• [Exercise prompt]
Rewrite the items below as a Markdown table with the columns Row and Line, giving each line its own numbered row and leaving out blank lines. Include only the lines starting at the very first item and ending at the line that contains "[x=28, y=130]", with both of those lines included.

** BEGIN **

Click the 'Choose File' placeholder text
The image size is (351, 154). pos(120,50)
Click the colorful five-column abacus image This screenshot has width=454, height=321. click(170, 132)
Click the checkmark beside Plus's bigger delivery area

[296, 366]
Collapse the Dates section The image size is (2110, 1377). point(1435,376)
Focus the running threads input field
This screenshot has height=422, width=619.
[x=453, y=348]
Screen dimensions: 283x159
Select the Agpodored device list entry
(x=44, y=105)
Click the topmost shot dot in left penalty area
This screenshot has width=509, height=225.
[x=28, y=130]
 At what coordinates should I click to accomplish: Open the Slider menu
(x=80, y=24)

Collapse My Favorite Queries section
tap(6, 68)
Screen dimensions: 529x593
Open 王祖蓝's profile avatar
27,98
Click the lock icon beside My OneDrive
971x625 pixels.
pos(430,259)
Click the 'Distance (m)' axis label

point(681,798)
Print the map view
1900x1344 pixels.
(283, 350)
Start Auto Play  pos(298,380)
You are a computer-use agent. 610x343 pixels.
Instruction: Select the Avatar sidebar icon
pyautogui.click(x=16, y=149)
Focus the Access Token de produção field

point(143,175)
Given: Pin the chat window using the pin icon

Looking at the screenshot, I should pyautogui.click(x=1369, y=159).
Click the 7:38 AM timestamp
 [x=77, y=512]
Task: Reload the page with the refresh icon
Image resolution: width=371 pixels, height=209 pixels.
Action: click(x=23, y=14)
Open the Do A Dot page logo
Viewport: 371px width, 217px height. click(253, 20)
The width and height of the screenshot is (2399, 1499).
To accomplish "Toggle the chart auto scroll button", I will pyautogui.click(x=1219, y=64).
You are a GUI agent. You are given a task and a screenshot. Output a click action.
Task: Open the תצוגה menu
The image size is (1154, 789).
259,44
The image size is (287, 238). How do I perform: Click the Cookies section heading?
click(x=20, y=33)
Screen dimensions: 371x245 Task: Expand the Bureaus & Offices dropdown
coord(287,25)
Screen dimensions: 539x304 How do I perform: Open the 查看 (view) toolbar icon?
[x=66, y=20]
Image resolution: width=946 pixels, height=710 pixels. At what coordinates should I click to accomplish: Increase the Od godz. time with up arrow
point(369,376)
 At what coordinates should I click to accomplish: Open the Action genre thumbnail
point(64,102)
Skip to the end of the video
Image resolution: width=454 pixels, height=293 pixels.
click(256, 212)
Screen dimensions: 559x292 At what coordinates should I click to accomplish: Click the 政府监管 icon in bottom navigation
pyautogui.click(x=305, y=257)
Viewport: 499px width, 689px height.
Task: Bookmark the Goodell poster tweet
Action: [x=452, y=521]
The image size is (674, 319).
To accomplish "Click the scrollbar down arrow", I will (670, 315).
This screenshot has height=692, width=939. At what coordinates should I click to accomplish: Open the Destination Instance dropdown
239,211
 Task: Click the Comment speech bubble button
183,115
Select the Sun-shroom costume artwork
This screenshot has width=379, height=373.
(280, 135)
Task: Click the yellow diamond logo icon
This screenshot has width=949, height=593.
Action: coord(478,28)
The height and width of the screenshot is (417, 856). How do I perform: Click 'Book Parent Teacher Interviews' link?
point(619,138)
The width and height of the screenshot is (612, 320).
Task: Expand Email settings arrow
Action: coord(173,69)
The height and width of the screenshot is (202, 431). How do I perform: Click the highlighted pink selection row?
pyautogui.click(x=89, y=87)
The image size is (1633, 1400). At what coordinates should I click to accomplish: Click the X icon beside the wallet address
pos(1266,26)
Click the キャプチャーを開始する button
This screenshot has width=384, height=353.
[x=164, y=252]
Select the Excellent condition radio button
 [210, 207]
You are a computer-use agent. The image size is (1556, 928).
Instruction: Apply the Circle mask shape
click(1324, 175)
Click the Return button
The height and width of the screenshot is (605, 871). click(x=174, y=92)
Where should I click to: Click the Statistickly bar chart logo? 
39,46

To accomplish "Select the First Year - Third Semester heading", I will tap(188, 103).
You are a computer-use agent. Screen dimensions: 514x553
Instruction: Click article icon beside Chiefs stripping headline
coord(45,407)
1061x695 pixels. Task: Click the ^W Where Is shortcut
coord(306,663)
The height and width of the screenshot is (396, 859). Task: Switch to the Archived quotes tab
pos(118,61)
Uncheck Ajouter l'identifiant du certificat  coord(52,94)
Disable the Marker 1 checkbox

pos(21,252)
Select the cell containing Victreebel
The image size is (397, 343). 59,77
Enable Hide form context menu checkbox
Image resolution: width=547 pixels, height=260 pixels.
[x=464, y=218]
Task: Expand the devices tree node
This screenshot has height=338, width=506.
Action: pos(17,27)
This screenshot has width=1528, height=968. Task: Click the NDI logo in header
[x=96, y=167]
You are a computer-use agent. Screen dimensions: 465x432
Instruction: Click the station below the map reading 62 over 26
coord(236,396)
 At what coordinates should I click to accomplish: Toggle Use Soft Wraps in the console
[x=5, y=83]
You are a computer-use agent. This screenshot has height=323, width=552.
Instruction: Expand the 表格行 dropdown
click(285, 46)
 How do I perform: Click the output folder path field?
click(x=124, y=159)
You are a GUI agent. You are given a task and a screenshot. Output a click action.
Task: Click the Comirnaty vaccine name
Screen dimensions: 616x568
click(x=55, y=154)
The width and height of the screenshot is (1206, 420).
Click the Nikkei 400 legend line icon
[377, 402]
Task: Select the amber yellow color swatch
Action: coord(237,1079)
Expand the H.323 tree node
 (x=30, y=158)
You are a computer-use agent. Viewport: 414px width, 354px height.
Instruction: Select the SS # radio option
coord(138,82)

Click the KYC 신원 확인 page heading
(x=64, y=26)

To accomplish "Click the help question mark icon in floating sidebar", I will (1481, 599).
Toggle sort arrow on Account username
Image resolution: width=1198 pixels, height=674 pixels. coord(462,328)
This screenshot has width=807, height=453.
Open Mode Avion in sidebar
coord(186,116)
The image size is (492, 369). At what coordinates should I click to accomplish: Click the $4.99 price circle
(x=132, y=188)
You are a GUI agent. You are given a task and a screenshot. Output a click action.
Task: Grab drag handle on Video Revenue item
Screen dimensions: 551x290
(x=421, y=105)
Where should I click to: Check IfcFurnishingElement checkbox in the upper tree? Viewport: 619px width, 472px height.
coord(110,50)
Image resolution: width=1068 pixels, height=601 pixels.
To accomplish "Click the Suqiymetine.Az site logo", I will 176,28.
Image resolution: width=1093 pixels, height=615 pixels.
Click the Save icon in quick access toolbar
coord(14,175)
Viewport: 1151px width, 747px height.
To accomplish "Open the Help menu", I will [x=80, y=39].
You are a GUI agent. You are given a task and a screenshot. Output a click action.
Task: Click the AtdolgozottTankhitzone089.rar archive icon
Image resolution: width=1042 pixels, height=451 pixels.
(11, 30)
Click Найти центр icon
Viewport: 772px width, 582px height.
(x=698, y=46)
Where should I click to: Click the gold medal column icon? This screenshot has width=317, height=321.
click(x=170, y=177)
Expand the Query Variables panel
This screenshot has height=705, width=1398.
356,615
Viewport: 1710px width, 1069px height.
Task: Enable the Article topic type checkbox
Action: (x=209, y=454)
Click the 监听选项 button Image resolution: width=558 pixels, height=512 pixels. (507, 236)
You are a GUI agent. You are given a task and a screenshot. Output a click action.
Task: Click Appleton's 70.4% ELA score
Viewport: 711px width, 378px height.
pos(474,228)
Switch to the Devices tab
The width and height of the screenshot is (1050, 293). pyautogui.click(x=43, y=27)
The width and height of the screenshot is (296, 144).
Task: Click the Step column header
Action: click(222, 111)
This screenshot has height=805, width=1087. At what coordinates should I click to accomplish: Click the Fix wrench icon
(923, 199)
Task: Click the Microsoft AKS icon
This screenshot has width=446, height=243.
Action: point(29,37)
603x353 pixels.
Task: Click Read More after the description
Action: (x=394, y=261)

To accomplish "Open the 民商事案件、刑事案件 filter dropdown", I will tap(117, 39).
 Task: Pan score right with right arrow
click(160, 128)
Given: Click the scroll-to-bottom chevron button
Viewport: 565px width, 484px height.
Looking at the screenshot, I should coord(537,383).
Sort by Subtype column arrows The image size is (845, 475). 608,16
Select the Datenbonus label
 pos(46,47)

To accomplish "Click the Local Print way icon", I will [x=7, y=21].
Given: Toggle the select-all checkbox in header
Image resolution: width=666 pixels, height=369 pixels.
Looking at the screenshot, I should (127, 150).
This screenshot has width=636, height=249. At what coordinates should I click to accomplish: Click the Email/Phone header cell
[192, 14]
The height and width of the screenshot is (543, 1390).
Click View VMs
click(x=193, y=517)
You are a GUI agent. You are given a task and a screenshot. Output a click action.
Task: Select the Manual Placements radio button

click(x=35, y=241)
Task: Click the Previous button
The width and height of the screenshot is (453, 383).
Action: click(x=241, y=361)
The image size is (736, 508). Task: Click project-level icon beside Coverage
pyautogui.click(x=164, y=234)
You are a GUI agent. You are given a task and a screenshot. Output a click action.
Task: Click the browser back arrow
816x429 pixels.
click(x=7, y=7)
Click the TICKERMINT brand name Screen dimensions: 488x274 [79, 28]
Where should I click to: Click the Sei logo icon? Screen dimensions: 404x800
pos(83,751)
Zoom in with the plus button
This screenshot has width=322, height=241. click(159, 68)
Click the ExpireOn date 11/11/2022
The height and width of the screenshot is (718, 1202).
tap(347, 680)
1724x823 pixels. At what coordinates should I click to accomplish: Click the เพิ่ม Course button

** END **

• [Solution to the problem]
| Row | Line |
|---|---|
| 1 | Click the 'Choose File' placeholder text |
| 2 | The image size is (351, 154). pos(120,50) |
| 3 | Click the colorful five-column abacus image This screenshot has width=454, height=321. click(170, 132) |
| 4 | Click the checkmark beside Plus's bigger delivery area |
| 5 | [296, 366] |
| 6 | Collapse the Dates section The image size is (2110, 1377). point(1435,376) |
| 7 | Focus the running threads input field |
| 8 | This screenshot has height=422, width=619. |
| 9 | [x=453, y=348] |
| 10 | Screen dimensions: 283x159 |
| 11 | Select the Agpodored device list entry |
| 12 | (x=44, y=105) |
| 13 | Click the topmost shot dot in left penalty area |
| 14 | This screenshot has width=509, height=225. |
| 15 | [x=28, y=130] |